空き家、仙台でもじわり 高齢化進み増え治安悪化懸念

仙台市内の古い住宅団地で、放置されている空き家が増えている。治安の悪化が懸念されることに加え、庭の枝木は生い茂り、街の美観も損ねる。人口減少社会の到来で団地の空き家はさらに増える可能性もあり、市は部局を超えた対策に乗り出し始めた。
 青葉区のとある住宅団地。家屋が整然と並ぶ一角に、3年ほど前から空き家になった一軒家がある。手入れされていない庭の草木は伸び放題で、高さ約10メートルのカエデは枝を大きく広げ、一部は敷地外に張り出している。
 隣に住む主婦(70)によると、この家には高齢の女性が一人住まいをしていたが、数年前に死亡。子ども夫婦が住み着いたものの、間もなく姿が見えなくなった。主婦は「落ち葉が雨どいを詰まらせる。伐採したいが、持ち主の所在が分からないので何もできない」と不満を打ち明ける。
 総務省の調査によると、市内で1998年に9100戸だった一軒家の空き家は、この10年で1万1990戸まで増えた。背景にあるのは団地の高齢化だ。持ち主が死亡したり、別の地域に暮らす子ども夫婦の元に移ったりする例が多い。郊外型の団地で殊に目立っており、市には適正管理を求める苦情が相次いで寄せられている。
 青葉区北部の川平学区連合町内会(3571戸)でも最近、空き家が少しずつ目立つようになってきた。町内会が9月、初めて空き家の実態調査を実施したところ、持ち主が長期間不在の家屋が約60戸に上ることが分かった。

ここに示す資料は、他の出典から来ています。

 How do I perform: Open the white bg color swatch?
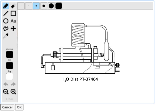[x=10, y=76]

 島田福男会長は「空き家は不審火が起きたり、ごみの不法投棄場所になったりする。行政はずさんな管理を改善するよう所有者に徹底して指導してほしい」と注文する。
 青葉区は約10年前から空き家の写真を撮り、家屋の所有者に郵送しているが、「大半は連絡も取れず、個人情報の保護が壁になって持ち主の所在が分からないケースもある」と担当者は語る。
 仙台市の人口(約103万7000人)は数年後に減少局面に入り、35年には94万9000人に落ち込むと予想される。市は都市計画道路の整備見直しなどで集約型の街づくりを進めており、郊外ではさらに空き家が増える可能性もある。
 市は6月に市民局や都市整備局などでつくる庁内連絡会議を設立し、総合対策の検討に入った。市市民生活課の佐藤尚之課長は「空き家は防犯や生活衛生、建物の保安などの問題が複雑に絡み合っている。各部局の連携で、解決を図りたい」と話している。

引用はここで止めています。